-- Extract follows --

Allison is working on applying to law school and eventually pursuing a career in advocacy. In the meantime she works as a legislative intern for Michigan State Senator Steve Bieda. She is also a teaching assistant at Grand Ledge (Mich.) Public Schools, and she does some freelance editing as well.

Daniel Herrick ’14

Daniel is an account executive in the Detroit office of Truscott Rossman, a strategic communications firm serving clients throughout Michigan. Dan was an intern at Truscott Rossman and quickly gained a reputation for his outstanding writing skills. He earned his B.A. degree in economics at K and participated in the New York Arts Program through K’s membership in the Great Lakes Colleges Association.

Tom Rice, Professor of Art

Tom had a solo exhibition titled “Monuments to the Ephemeral” at the Firehouse Art center in Longmont, Colorado. The exhibit opened April 22 and ran through May 25. The exhibit comprised several large ink drawings on transparent plastic that explore ideas related to the effects of climate change on the environment. Tom wrote, “As early as the 19th century, American landscape painters of the Hudson River Valley School realized that the natural resources of the Americas were under assault by industrialization. Their work idealized the pristine landscape of the Americas in order to preserve and glorify its grandeur. My work references these paintings with a renewed alarm at the effect of climate change and the fragility of the environment. Monuments to the Ephemeral speaks to environmental concerns through the futile attempt to immortalize disappearing geological features in images that are even more fragile and ephemeral. Comprised of transparent plastic and ink, these drawings have a fairly short life span. In the gallery, they hang loosely against the wall and sway with any gentle breeze caused by the movement of our human bodies. To personalize the drawings, each piece also includes an excerpt from a love letter. Like the environment, love is ephemeral and can be nurtured or easily destroyed. Both subjects confront issues associated with loss.”

-- Extract concluded --

What you should do:
Do these statements agree with the notes on Allison, Daniel Herrick, and Tom Rice above? Answer yes or no for each, quoting the words of the notes that decide it.
(a) Tom Rice's exhibition ran through May 25.
(b) Daniel Herrick earned his B.A. degree in English.
(c) The drawings in Tom Rice's exhibition were made on canvas.

-- Data excerpt follows --

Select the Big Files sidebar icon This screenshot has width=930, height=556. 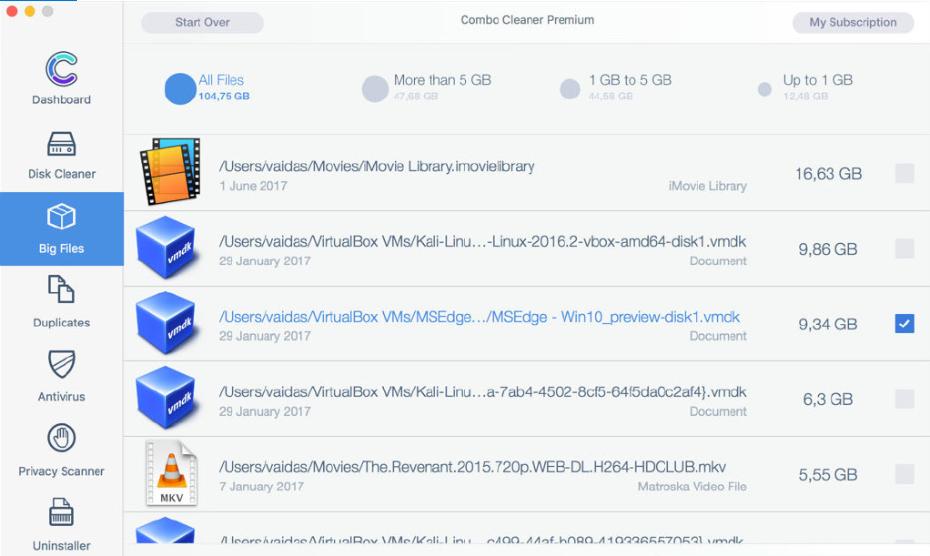coord(61,219)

-- Data excerpt concluded --

Task output:
(a) Yes: "The exhibit opened April 22 and ran through May 25."
(b) No: "He earned his B.A. degree in economics at K"
(c) No: "several large ink drawings on transparent plastic"